Wednesday, June 19, 2013

Veritas Volume Manager Notes

Veritas has long since been purchased by Symantec, but its products continue to be sold under the Veritas name. Over time, we can expect that some of the products will have name changes to reflect the new ownership.

Veritas produces volume and file system software that allows for extremely flexible and straightforward management of a system's disk storage resources. Now that ZFS is providing much of this same functionality from inside the OS, it will be interesting to see how well Veritas is able to hold on to its installed base.

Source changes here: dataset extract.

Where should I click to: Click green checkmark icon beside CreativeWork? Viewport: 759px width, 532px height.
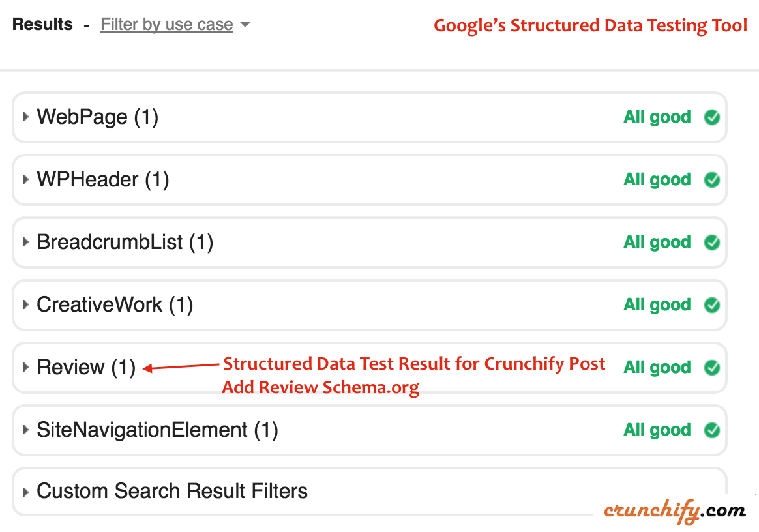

In Veritas Volume Manager (VxVM) terminology, physical disks are assigned a diskname and imported into collections known as disk groups. Physical disks are divided into a potentially large number of arbitrarily sized, contiguous chunks of disk space known as subdisks. These subdisks are combined into volumes, which are presented to the operating system in the same way as a slice of a physical disk is.

Volumes can be striped, mirrored or RAID-5'ed. Mirrored volumes are made up of equally-sized collections of subdisks known as plexes. Each plex is a mirror copy of the data in the volume. The Veritas File System (VxFS) is an extent-based file system with advanced logging, snapshotting, and performance features.

VxVM provides dynamic multipathing (DMP) support, which means that it takes care of path redundancy where it is available. If new paths or disk devices are added, one of the steps to be taken is to run vxdctl enable to scan the devices, update the VxVM device list, and update the DMP database. In cases where we need to override DMP support (usually in favor of an alternate multipathing software like EMC Powerpath), we can run vxddladm addforeign.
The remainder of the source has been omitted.